Task statement: The pictures must be left out, while the rest of the data is copied exactly.

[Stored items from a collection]
+ + +
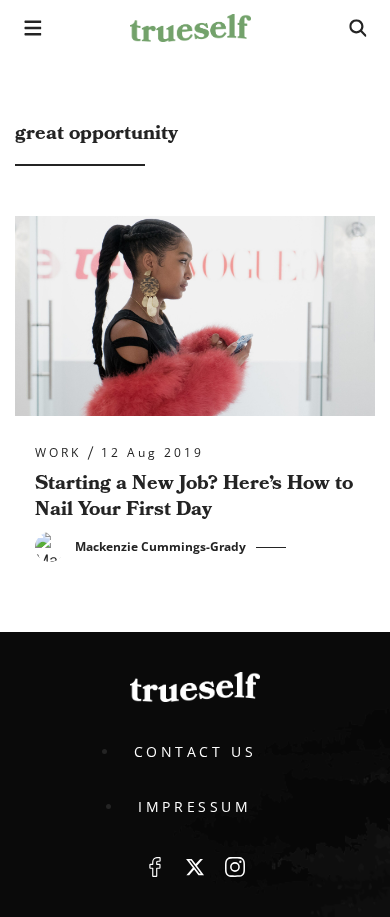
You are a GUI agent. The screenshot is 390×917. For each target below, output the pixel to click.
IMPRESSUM (194, 806)
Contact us (195, 751)
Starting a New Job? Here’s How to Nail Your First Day (194, 496)
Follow (195, 867)
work (58, 453)
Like (155, 867)
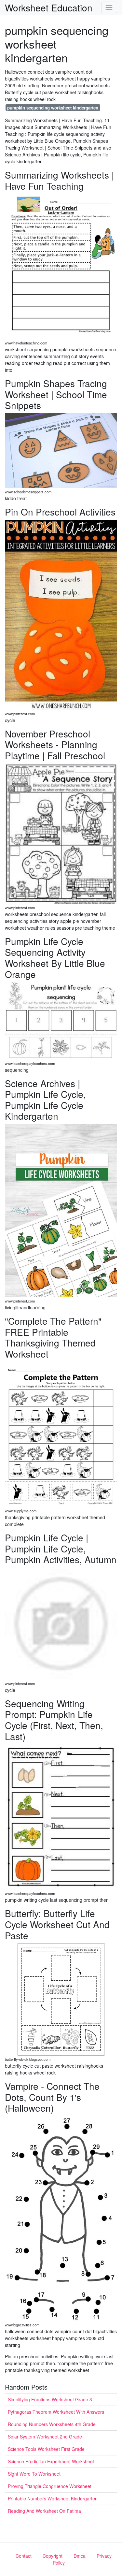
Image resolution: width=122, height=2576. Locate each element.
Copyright (52, 2556)
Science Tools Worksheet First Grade (46, 2449)
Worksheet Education (48, 7)
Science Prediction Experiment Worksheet (51, 2461)
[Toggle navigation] (109, 7)
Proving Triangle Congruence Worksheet (49, 2486)
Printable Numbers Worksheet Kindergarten (53, 2498)
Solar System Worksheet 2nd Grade (45, 2436)
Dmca (80, 2556)
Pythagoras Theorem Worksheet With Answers (56, 2412)
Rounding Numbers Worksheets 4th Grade (52, 2424)
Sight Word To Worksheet (34, 2473)
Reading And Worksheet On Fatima (44, 2511)
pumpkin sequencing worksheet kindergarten (52, 108)
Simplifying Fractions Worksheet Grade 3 (50, 2399)
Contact (24, 2556)
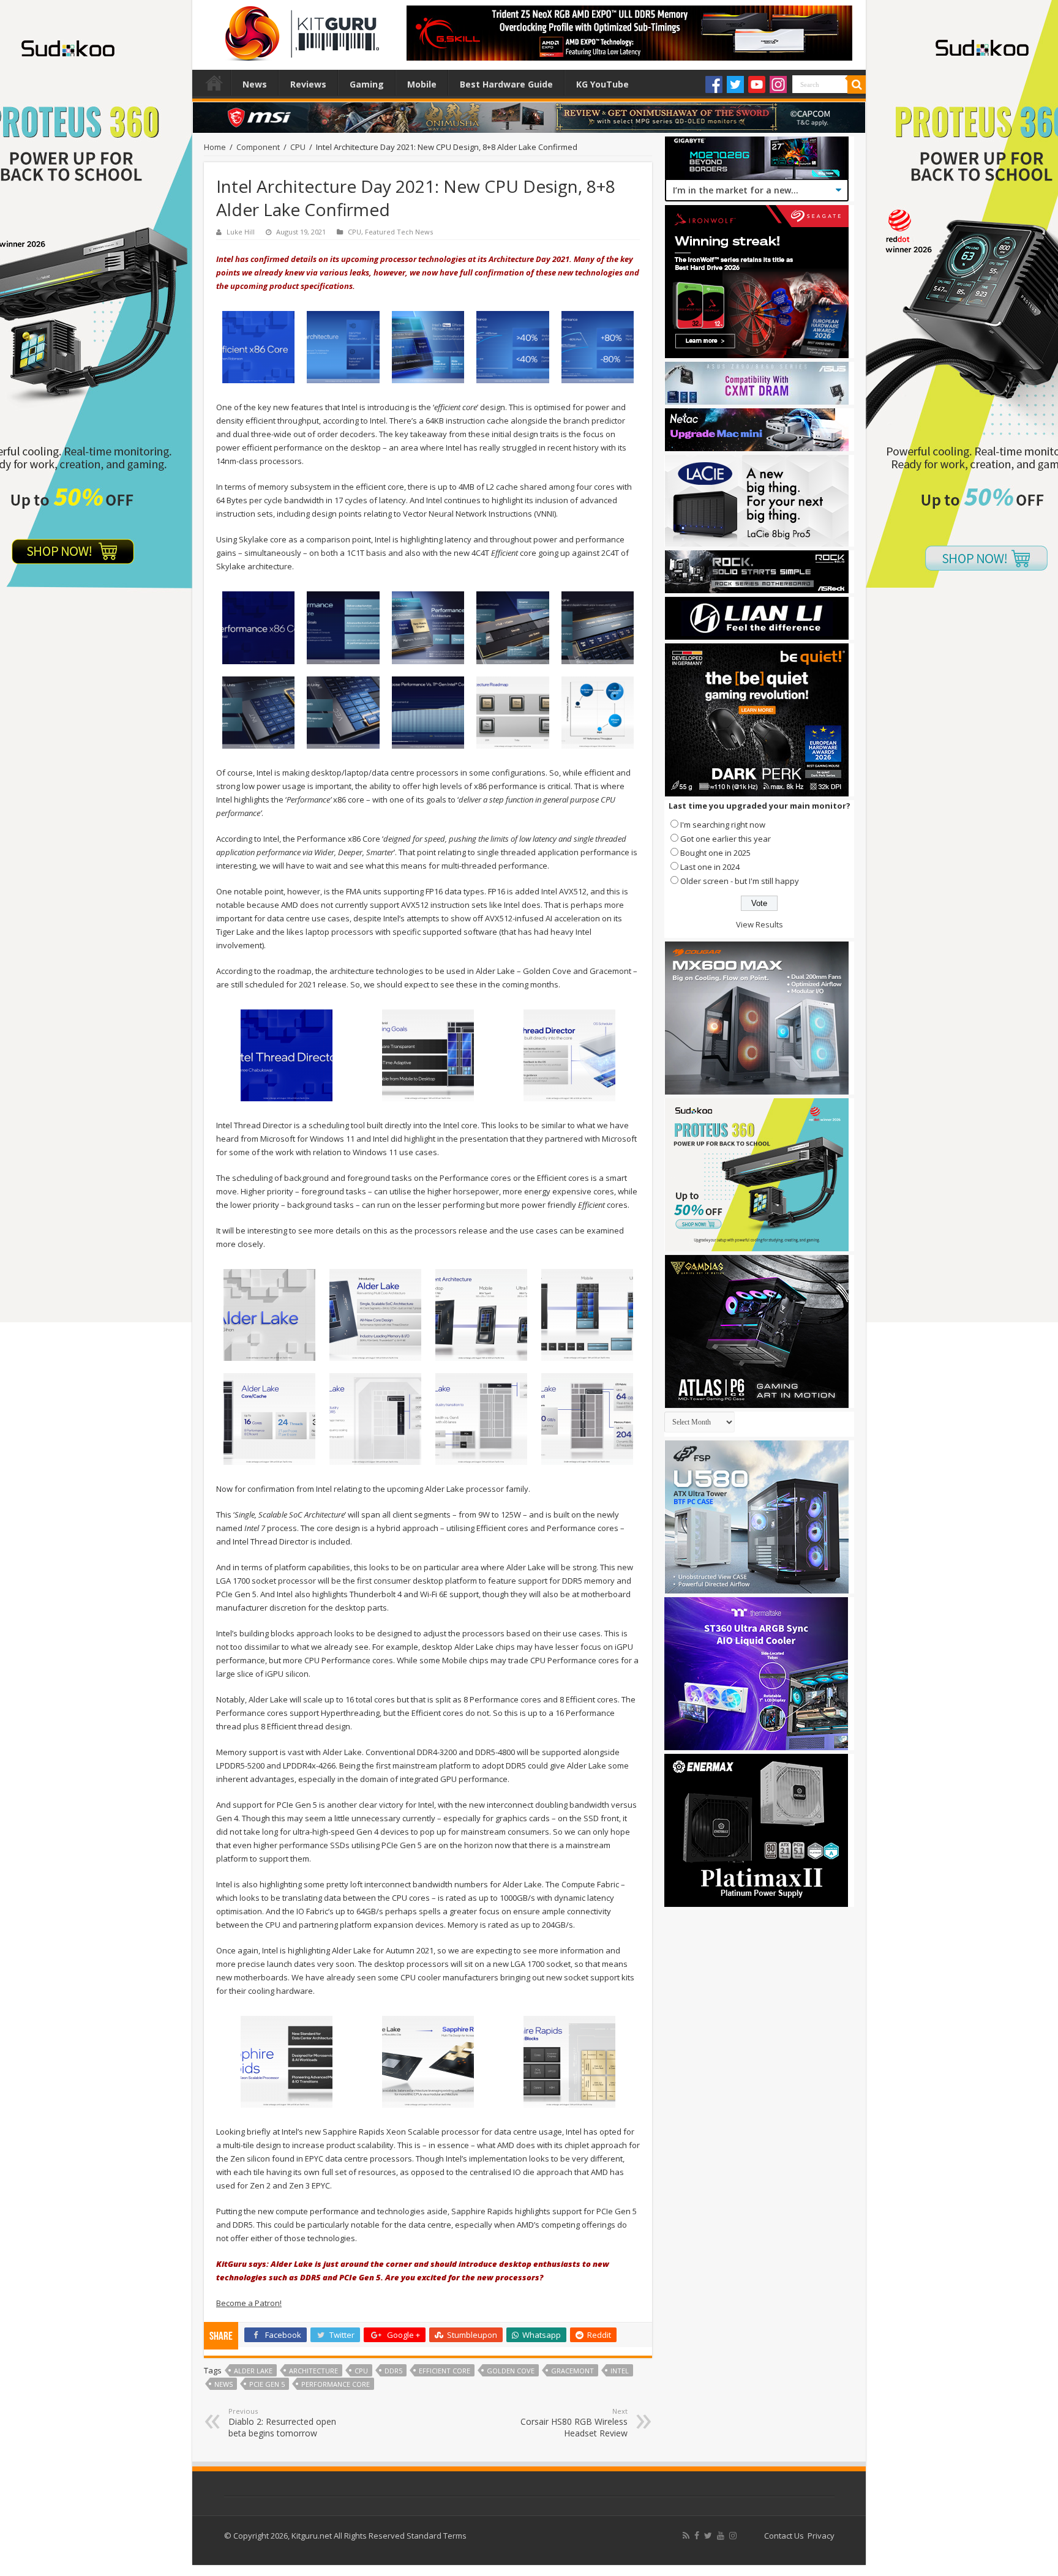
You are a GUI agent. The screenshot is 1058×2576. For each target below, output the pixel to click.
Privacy (821, 2535)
+ + +
Answer for the task:
You are a GUI agent. The screenshot is 390×917. For each target below, output the pixel to click.
IMPRESSUM (194, 806)
Contact us (195, 751)
Starting a New Job? Here’s How to Nail Your First Day (194, 496)
Follow (195, 867)
work (58, 453)
Like (155, 867)
Image resolution: width=122, height=2576. Locate each element.
Copyright (52, 2556)
Science Tools Worksheet First Grade (46, 2449)
Worksheet Education (48, 7)
Science Prediction Experiment Worksheet (51, 2461)
[Toggle navigation] (109, 7)
Proving Triangle Congruence Worksheet (49, 2486)
Printable Numbers Worksheet Kindergarten (53, 2498)
Solar System Worksheet 2nd Grade (45, 2436)
Dmca (80, 2556)
Pythagoras Theorem Worksheet With Answers (56, 2412)
Rounding Numbers Worksheets 4th Grade (52, 2424)
Sight Word To Worksheet (34, 2473)
Reading And Worksheet On Fatima (44, 2511)
pumpkin sequencing worksheet kindergarten (52, 108)
Simplifying Fractions Worksheet Grade 3 (50, 2399)
Contact (24, 2556)
You are a GUI agent. The screenshot is 1058×2576. For each target below, output the pixel to click.
Privacy (821, 2535)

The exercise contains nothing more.